* **TRAVAIL À FAIRE**:
1) D'après l'extrait sur les cloches de Crésuz, quel fondeur a signé la petite cloche ?
2) Recopiez le passage de l'extrait sur les cloches de Crésuz qui va de « Inscriptions de la grande » jusqu'à « fondeur : IAM GM. » inclus.
3) Traduisez en anglais cette phrase de l'extrait sur les cloches de Crésuz : « Il est à noter que Joseph Klely, le dernier fondeur de cloches issu de la famille fribourgeoise, est décédé en 1744. »

* **EXTRAIT DU DOCUMENT**:
Un fondeur qui signe IAM – Deux cloches seulement ornent le clocher et jettent leurs joyeuses mais faibles notes dans la vallée, écrit le père Deillon dans son descriptif de la sonnerie de Crésuz. C’est vrai que nous sommes à cent lieues des ensembles monumentaux qu’on rencontre habituellement dans le canton de Fribourg. Mais le contenu du clocheton ne manque pas d’intérêt. Si Pierre Dreffet et les trois générations Treboux ont coulé pour la région des dizaines de quintaux de bronze dans leur atelier de Vevey, la petite cloche de Crésuz est la seule officiellement recensée dans le canton à porter la signature de Jean Richenet, le premier fondeur mentionné dans la cité veveysanne. Deillon indique que la cloche a été réalisée en partie avec les débris de sa prédécesseure anéantie dans l’incendie de 1667. La grande cloche est encore plus spéciale… de par  son timbre, mais aussi et surtout en raison du mystérieux monogramme qui tient lieu de signature : IAM GM. GM pourrait signifier goss mich, traduction de l’allemand : m’a coulée. Ce type d’abréviation a été vu sur d’autres cloches de la région, comme la petite cloche de Marly (1741) attribuée à Joseph Klely : JK GM. Les Biens Culturels fribourgeois ont recensé la même signature sur trois autres cloches contemporaines à celle de Crésuz : deux se trouvent à la chapelle de Dürrenberg à Cormondes (1750 et 1757) la troisième est à l’église de Châtel-sur-Montsalvens (1746) village voisin de Crésuz. Pour Matthias Walter, expert-campanologue à Berne, ces cloches présentent des similitudes avec la production de la dernière génération Klely. Il est à noter que Joseph Klely, le dernier fondeur de cloches issu de la famille fribourgeoise, est décédé en 1744. Nous pourrions donc avoir affaire à un disciple ou à un successeur anonyme. Ceci reste évidemment à confirmer…

Inscriptions de la grande cloche (dite « Marguerite »)
-Sur le col, le parrain et la marraine : MONSIEVR JOSEPH LE CAPITEINE NEOVILE MADAME MARGVERITE REPOND NE CHOLLET 1749
-Sur la faussure, la signature du fondeur : IAM GM.

Inscriptions de la petite cloche (dite « Françoise »)
-Sur le col : EXURGAT DEVS ET DISSIPENTVR INIMICI EJVS ET FVGIANT QUI ODERVNT EVM A FACIE INIMICI EJVS (Que Dieu se lève, et que ses ennemis soient dispersés ; et qu’ils fuient devant sa face, ceux qui le haïssent, Psaume 68:1)

* **DONNÉES FOURNIES**:
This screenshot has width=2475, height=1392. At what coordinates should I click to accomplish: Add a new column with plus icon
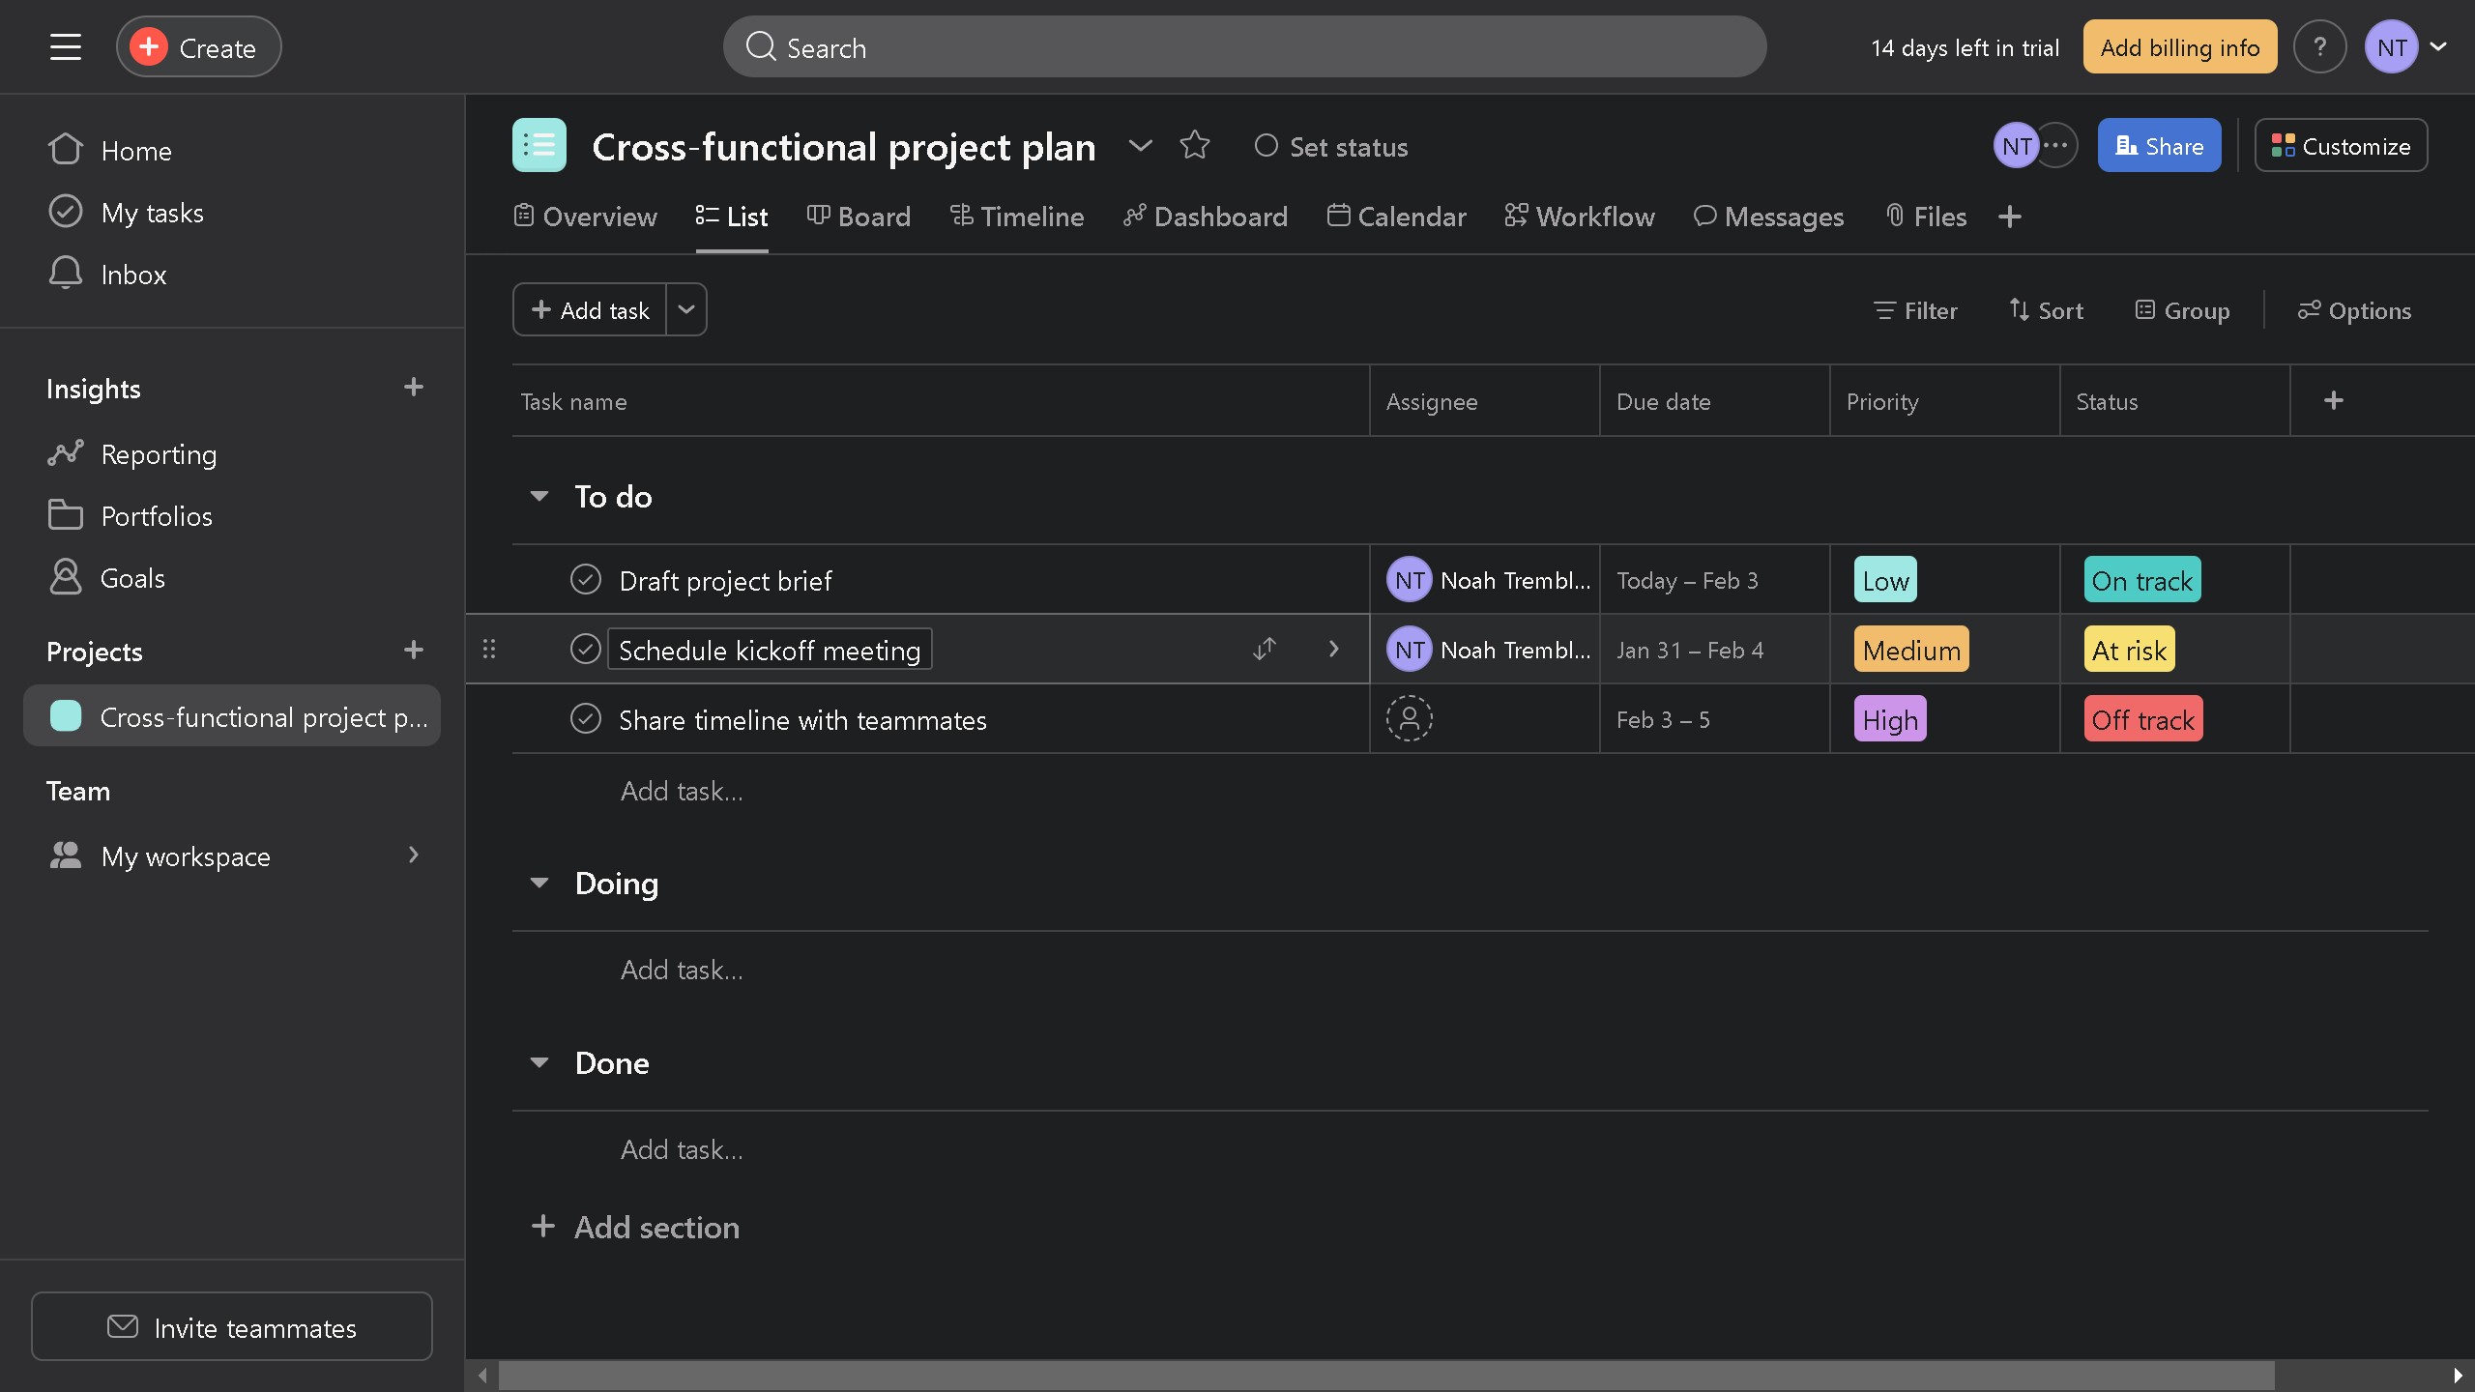(x=2333, y=400)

* **LISTE DES RÉPONSES**:
1) Jean Richenet

2)
Inscriptions de la grande cloche (dite « Marguerite »)
-Sur le col, le parrain et la marraine : MONSIEVR JOSEPH LE CAPITEINE NEOVILE MADAME MARGVERITE REPOND NE CHOLLET 1749
-Sur la faussure, la signature du fondeur : IAM GM.

3) It should be noted that Joseph Klely, the last bell founder from the Fribourg family, died in 1744.